**SET EXERCISE:**
Please count how many lines in the records below contain the word "information", and reply with only that number.

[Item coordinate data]
*****
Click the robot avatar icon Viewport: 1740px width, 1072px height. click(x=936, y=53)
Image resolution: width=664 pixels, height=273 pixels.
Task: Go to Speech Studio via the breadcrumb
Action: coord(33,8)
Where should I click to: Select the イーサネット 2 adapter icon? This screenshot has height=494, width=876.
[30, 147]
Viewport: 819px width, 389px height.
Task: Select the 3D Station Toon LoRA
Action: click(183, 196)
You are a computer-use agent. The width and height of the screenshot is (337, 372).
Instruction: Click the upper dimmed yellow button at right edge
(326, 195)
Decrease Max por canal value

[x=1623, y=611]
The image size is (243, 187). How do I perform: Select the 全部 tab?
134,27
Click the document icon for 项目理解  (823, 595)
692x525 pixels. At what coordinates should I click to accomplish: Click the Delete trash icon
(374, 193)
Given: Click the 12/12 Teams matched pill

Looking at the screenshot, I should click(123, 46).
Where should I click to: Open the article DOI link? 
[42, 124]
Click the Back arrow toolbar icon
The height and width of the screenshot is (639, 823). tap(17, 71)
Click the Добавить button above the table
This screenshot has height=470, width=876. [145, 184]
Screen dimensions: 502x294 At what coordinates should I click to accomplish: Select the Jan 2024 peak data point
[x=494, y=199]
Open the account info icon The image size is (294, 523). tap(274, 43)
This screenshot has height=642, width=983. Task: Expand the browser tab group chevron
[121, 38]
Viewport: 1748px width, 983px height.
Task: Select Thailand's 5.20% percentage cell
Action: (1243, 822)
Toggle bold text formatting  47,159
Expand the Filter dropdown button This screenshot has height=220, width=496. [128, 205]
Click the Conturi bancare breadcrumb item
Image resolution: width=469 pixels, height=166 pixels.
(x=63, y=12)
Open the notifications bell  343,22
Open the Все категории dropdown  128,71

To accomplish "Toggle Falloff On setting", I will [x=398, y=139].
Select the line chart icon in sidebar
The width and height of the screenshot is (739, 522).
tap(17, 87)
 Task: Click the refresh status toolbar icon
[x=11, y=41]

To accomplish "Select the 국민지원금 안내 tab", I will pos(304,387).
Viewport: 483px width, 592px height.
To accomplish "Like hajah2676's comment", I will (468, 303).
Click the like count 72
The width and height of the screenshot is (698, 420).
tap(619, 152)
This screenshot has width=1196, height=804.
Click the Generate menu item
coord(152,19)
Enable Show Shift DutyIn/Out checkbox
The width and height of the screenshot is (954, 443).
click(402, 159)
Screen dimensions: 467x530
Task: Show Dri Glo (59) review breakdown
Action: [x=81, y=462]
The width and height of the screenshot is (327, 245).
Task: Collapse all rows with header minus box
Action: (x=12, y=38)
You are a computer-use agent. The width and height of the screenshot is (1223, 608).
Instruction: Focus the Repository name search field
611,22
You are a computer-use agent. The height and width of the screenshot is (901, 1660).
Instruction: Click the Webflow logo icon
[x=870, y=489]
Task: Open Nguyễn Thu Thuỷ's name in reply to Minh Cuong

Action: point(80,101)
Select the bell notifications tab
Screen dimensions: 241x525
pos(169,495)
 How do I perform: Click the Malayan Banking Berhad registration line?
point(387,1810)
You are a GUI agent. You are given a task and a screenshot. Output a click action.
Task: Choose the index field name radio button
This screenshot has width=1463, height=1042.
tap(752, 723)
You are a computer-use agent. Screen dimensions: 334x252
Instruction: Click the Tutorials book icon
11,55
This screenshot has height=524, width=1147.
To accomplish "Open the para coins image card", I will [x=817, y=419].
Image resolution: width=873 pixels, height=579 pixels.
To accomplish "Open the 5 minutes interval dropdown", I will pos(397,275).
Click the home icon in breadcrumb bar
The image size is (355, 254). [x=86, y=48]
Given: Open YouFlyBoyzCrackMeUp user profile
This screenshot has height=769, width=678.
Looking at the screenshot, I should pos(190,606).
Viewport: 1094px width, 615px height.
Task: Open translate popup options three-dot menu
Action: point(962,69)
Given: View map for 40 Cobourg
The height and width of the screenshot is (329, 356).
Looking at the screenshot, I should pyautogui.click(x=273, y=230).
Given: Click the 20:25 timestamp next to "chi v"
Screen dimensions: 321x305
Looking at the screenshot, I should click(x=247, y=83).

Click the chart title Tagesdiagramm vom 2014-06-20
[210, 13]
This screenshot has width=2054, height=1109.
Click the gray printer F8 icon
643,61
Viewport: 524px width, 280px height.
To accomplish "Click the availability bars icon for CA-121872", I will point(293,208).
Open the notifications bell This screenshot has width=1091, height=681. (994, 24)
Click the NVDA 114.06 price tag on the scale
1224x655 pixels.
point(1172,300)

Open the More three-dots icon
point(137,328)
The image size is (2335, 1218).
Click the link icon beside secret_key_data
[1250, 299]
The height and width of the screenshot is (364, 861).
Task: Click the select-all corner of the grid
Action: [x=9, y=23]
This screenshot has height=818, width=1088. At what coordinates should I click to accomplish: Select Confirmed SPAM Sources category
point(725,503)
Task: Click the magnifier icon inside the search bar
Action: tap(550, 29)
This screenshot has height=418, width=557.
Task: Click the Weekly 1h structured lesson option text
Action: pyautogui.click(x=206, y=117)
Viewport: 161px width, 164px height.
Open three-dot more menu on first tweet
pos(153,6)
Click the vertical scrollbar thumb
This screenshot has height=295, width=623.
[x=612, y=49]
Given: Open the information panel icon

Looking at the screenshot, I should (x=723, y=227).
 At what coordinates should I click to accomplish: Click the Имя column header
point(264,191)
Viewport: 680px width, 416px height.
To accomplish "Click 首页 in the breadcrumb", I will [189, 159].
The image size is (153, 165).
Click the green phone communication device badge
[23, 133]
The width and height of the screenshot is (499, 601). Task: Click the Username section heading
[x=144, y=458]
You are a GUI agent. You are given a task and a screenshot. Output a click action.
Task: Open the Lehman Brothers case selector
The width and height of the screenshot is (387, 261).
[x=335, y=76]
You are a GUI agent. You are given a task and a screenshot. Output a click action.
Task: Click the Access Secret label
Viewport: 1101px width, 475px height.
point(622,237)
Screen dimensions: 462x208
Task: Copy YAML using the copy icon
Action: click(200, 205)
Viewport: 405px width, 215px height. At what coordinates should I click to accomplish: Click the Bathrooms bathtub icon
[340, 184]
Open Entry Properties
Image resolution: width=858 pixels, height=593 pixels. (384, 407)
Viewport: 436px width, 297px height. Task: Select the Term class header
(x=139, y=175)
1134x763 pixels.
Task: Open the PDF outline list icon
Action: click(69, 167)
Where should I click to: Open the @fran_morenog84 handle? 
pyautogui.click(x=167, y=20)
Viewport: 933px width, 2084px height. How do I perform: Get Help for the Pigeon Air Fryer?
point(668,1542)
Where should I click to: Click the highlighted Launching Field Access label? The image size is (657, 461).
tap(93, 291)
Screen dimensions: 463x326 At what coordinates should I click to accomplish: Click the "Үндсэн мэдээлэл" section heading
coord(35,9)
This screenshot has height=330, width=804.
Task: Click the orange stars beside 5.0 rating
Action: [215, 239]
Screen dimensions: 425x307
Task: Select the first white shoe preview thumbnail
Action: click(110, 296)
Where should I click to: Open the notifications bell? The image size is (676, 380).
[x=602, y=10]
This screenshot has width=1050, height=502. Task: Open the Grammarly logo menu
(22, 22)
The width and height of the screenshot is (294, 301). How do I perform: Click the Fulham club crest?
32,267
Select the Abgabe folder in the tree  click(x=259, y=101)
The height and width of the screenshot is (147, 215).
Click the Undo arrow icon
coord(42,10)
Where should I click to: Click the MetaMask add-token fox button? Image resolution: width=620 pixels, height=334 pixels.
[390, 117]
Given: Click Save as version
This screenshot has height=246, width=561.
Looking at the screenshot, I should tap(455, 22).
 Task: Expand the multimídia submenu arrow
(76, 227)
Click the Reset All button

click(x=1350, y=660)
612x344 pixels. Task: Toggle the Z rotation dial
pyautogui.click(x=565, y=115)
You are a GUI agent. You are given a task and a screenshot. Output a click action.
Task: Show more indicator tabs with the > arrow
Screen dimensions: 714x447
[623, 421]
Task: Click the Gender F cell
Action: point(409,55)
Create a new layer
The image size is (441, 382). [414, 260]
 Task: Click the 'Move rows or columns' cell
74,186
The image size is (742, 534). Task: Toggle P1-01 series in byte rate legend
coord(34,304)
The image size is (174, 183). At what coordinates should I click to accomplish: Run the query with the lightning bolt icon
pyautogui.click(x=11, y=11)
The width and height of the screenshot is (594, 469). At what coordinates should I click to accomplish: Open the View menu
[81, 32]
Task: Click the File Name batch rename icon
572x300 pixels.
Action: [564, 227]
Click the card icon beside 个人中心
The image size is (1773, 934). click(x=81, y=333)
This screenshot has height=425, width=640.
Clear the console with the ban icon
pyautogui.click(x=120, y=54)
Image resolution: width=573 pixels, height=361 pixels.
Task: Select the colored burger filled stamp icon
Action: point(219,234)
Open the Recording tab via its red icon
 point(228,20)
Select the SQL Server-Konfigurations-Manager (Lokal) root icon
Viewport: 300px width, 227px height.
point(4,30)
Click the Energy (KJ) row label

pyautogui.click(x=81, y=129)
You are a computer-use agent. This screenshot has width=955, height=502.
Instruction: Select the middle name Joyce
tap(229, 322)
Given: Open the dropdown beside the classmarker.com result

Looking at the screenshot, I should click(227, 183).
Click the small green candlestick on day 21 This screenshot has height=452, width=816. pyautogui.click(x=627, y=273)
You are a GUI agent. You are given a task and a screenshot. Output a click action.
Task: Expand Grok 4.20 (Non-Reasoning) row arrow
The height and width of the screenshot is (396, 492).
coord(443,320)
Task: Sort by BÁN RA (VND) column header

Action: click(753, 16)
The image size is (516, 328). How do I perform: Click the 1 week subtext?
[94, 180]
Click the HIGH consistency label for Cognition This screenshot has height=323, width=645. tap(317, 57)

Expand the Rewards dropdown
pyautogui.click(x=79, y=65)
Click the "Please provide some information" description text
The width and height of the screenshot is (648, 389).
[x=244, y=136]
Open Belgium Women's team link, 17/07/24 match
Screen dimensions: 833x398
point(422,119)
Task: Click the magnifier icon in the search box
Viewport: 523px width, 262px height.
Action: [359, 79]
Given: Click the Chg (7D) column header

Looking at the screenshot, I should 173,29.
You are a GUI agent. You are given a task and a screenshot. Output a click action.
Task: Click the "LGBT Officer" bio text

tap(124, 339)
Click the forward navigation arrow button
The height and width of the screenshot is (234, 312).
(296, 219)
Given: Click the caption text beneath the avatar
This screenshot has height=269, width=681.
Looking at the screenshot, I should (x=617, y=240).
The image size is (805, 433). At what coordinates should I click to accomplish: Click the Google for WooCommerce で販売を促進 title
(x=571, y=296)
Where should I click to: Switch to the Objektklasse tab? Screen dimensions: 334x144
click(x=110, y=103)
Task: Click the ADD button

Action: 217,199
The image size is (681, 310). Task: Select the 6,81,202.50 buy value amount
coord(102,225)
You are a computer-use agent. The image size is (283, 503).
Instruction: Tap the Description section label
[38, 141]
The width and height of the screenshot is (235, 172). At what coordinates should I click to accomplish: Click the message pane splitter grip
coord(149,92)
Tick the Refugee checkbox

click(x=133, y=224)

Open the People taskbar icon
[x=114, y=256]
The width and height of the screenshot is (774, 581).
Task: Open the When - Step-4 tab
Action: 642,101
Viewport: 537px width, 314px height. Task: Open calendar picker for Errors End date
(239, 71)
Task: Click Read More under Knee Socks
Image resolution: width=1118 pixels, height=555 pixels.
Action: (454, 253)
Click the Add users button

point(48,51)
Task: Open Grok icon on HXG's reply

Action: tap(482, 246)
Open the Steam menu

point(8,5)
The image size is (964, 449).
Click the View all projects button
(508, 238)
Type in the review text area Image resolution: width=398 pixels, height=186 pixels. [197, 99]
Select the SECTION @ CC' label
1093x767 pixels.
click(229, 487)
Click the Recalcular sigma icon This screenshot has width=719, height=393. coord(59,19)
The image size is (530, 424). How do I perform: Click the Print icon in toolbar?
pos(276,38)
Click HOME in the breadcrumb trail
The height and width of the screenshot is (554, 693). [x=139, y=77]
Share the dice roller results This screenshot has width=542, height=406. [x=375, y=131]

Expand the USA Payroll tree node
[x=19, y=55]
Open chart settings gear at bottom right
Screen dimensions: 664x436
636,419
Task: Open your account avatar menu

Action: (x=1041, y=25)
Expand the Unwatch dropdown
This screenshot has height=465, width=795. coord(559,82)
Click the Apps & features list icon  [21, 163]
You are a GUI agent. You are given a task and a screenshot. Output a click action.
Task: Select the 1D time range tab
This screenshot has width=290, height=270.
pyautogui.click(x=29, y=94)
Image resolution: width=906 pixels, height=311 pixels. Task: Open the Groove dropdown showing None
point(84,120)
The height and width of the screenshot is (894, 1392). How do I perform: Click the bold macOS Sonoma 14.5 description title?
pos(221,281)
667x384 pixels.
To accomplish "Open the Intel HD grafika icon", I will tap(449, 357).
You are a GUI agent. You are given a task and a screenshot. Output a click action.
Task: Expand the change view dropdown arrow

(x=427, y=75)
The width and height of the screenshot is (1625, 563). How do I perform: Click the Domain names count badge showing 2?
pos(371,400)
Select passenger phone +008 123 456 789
*****
**FINISHED TASK:**
2